I tafani

I tafani

I tafani sono insetti ben noti per chi vive a contatto con i cavalli. Presenti durante tutto il periodo estivo poiché prediligono e sopravvivono con il clima caldo e caldo umido piuttosto che con il freddo.

I tafani adulti sono ematofagi, cioè si nutrono di sangue. Il loro apparato boccale gli permette di lacerare la pelle e succhiare il sangue, dunque non si tratta di una puntura, ma di un vero e proprio taglio, seppur piccolo. Il loro modo di nutrirsi è molto fastidioso se non doloroso tant’è che molti cavalli danno di matto quando aggrediti da uno o più tafani.

I tafani sono piuttosto insistenti e resistenti, liberarsene non è semplice. Individuano la loro preda grazie al calore corporeo, dunque sfuggirgli è praticamente impossibile. Attendono nascosti tra l’erba ed il fogliame che una potenziale preda capiti a tiro. Quando si trovano in un posto affollato, come appunto una scuderia, volano da un cavallo a l’altro per nutrirsi. Solitamente prediligono gli arti e l’addome del cavallo, ma non è anomalo trovarli pungere in un punto qualunque del corpo, specialmente quando il cavallo è accaldato. 

Un gran numero di tafani su un solo cavallo può far perdere molto sangue tanto da mettere a rischio la salute del cavallo stesso. La puntura del tafano non è del tutto innocua, possono presentarsi infezioni secondarie a causa della lesione che provoca, inoltre il tafano con la puntura può trasmettere malattie infettive e batteriche. A seguito della puntura può presentarsi anche una reazione allergica, più o meno grave.

Non pungono solo i cavalli ma un po’ tutti i mammiferi, umani compresi.


Parenti delle mosche

I tafani sono anche chiamati mosche cavalline. Tale nome è generico  in quanto indica le varie mosche che infestano il cavallo, in particolare la mosca pungitrice, ed indica anche l'hippobosca equina.

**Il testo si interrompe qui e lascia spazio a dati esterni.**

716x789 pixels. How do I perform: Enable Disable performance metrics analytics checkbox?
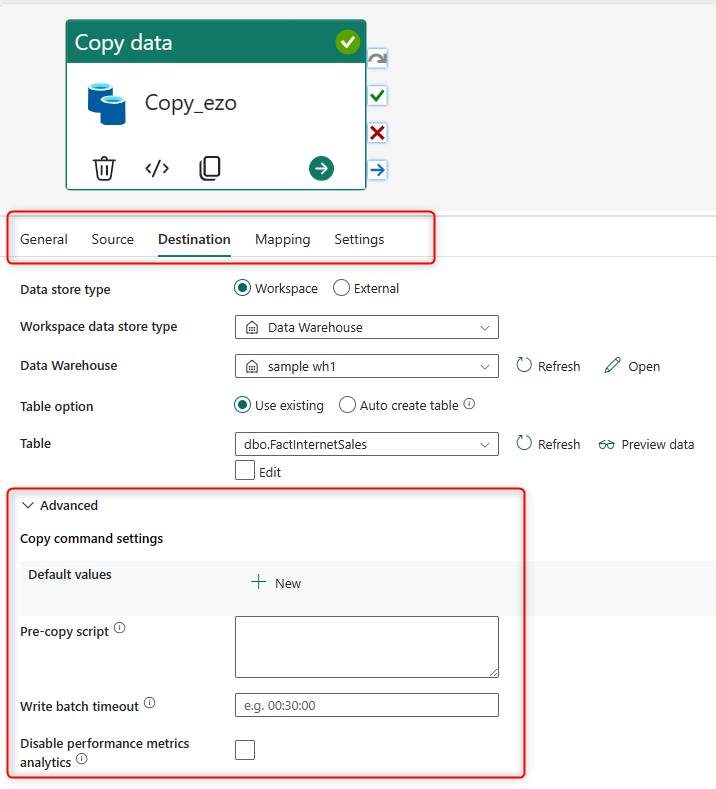pos(245,750)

I tafani sono insetti molto studiati proprio per via della loro varietà e particolarità dal punto di vista biologico. Appartengono alla vasta e varia famiglia dell’ordine dei ditteri, ordine al quale appartengono anche le mosche. Al mondo esistono circa 4000 specie diverse, in Italia poco meno di un centinaio. I tafani si distinguono per le dimensioni, sono molto più grandi delle mosche e possono raggiungere i 3 cm di lunghezza. Presentano un’ampia varietà di colori, non solo grigio e nero, ma anche colori brillanti come il giallo, molti tafani presentano occhi iridescenti molto vistosi.

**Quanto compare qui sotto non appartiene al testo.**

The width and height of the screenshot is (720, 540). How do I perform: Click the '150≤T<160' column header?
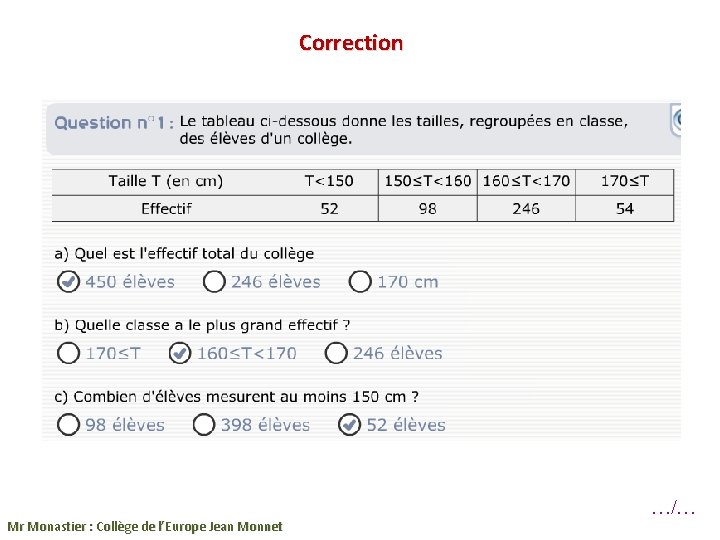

Il tafano adulto ha vita breve, qualche settimana, lasso di tempo sufficiente per riprodursi.

Dopo la schiusa delle uova, deposte in prossimità di terreni umidi o ambienti acquatici, le larve impiegano da uno a due anni prima di diventare tafani adulti, in questo lasso di tempo, passando da uno stadio evolutivo a l’altro, vivono nascoste in acqua, fango e terreno umido per poi ronzare come tafani adulti in estate.

Non tutti i tafani sono ematofagi, ma quelli che ronzano attorno ai cavalli lo sono di sicuro. In alcune specie è solo la femmina che punge.


Liberarsene non è semplice

Sbarazzarsi dei tafani non è molto semplice, la maggior parte dei repellenti non sempre si dimostra molto efficace, inoltre, essendo attratti dal caldo corporeo, la sola pulizia degli ambienti e del cavallo, come per le più comuni mosche che infestano i cavalli, non è sufficiente.

Esistono trappole per tafani, insetticidi ambientali che eliminano i tafani adulti, gli stati larvali e le uova, ma come per tutti gli insetticidi bisogna prestare attenzione, inoltre trattare la scuderia non impedirà che tafani vengano da fuori o che questi si possano incontrare in passeggiata.

I tafani sono maggiormente attivi nelle ore calde della giornata. Lavorare nelle ore fresche, o mettere il cavallo al paddock nelle ore fresche della giornata, quali primo mattino e tardo pomeriggio, aiuta contro le aggressioni dei tafani.

Per i cavalli che vivono al paddock h24, efficaci sono le coperte e le maschere estive le quali proteggono da mosche e tafani poiché sono una vera e propria barriera tra il corpo del cavallo e l’insetto molesto.

Altro aiuto è dato da posti freschi, siano ripari naturali o artificiali, dove il cavallo può trovare riparo dal sole e rimanere al fresco, la temperatura corporea che non si alza permette di non attirare troppi tafani.